On November 1, 1982, respondent (all reference hereinafter to respondent is to his counsel) served on Mrs. Fuller request for production of documents relating to the properties under her control. She made no written response thereto and did not appear in court for production of documents and did not produce any. Respondent was equally unsuccessful in attempting to communicate with appellant. Finally, on January 25, 1983, respondent filed his first notice of and motion to compel production of documents and for sanctions.
On February 28, 1983, counsel met and conferred and agreed that Mrs. Fuller would produce certain documents by March 31, 1983. Upon her failure to do so, and after numerous unsuccessful attempts to contact appellant, respondent on April 21, 1983, notified appellant in writing that Mrs. Fuller’s response was unverified and faulty in other respects. On May 19, 1983, appellant promised respondent he would serve a proper response. Upon appellant’s failure to do so, and on May 20, 1983, respondent’s motion to compel production of documents and for sanctions was heard. The motion was granted in certain particulars, and Mrs. Fuller was ordered to produce various documents; motion for sanctions was denied.
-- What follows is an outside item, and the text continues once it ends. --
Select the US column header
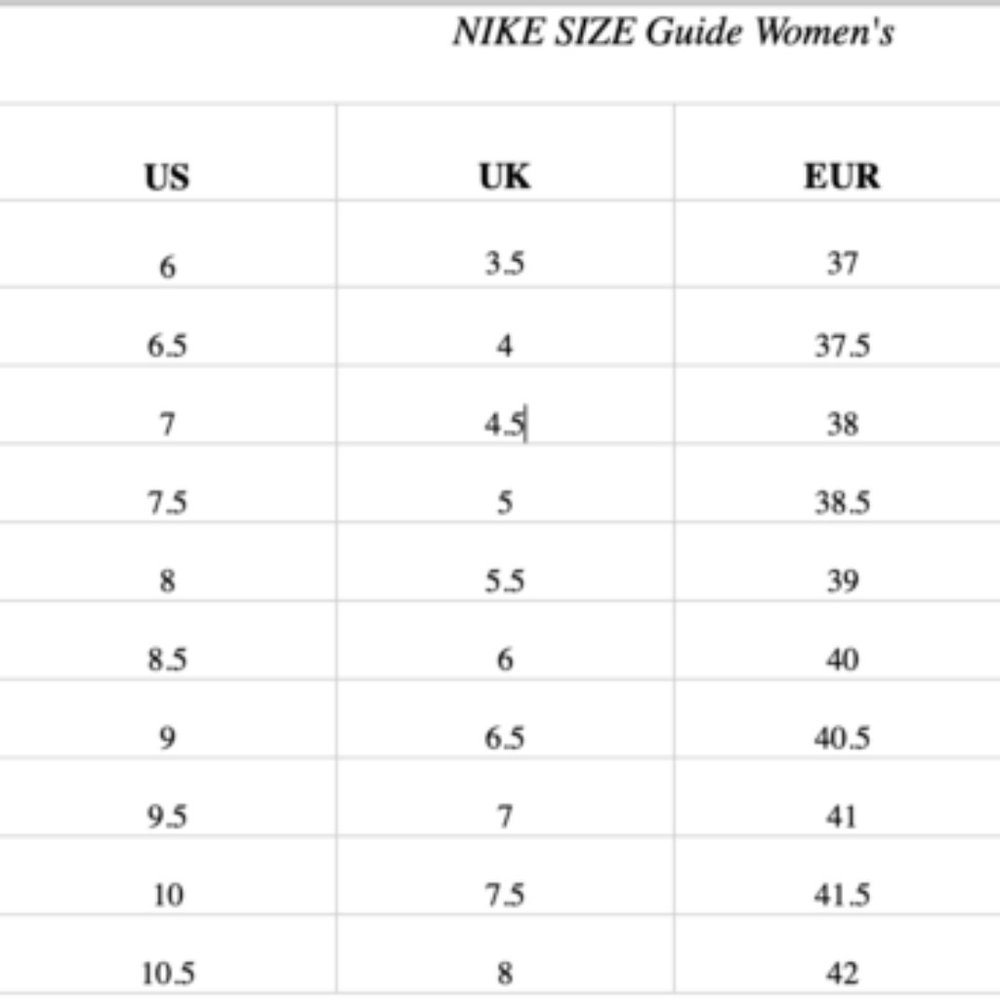Image resolution: width=1000 pixels, height=1000 pixels. click(167, 177)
Thereafter Mrs. Fuller failed to comply prompting respondent to file second notice of motion to compel compliance with the court’s order for production of documents and for sanctions ($380 sought against Mrs. Fuller for her willful failure to comply). Meanwhile lis pendens was filed on the parcels of property; motion to expunge and the other motions were set for hearing on July 27, 1983. On the July 27 hearing an order was made, based on written stipulation entered into by the parties, expunging lis pendens on nine parcels of real property and, among other things, allowing Mrs. Fuller to continue to operate the properties and requiring her to account for and turn over in a timely fashion to a joint trust account in the names of appellant and respondent, all rents and profits. In addition, the court orally ordered her to make an accounting of her operation of the properties to respondent and to respond to the request for production and render her accounting to the court on or before August 30, 1983, and the parties to return to court on August 30.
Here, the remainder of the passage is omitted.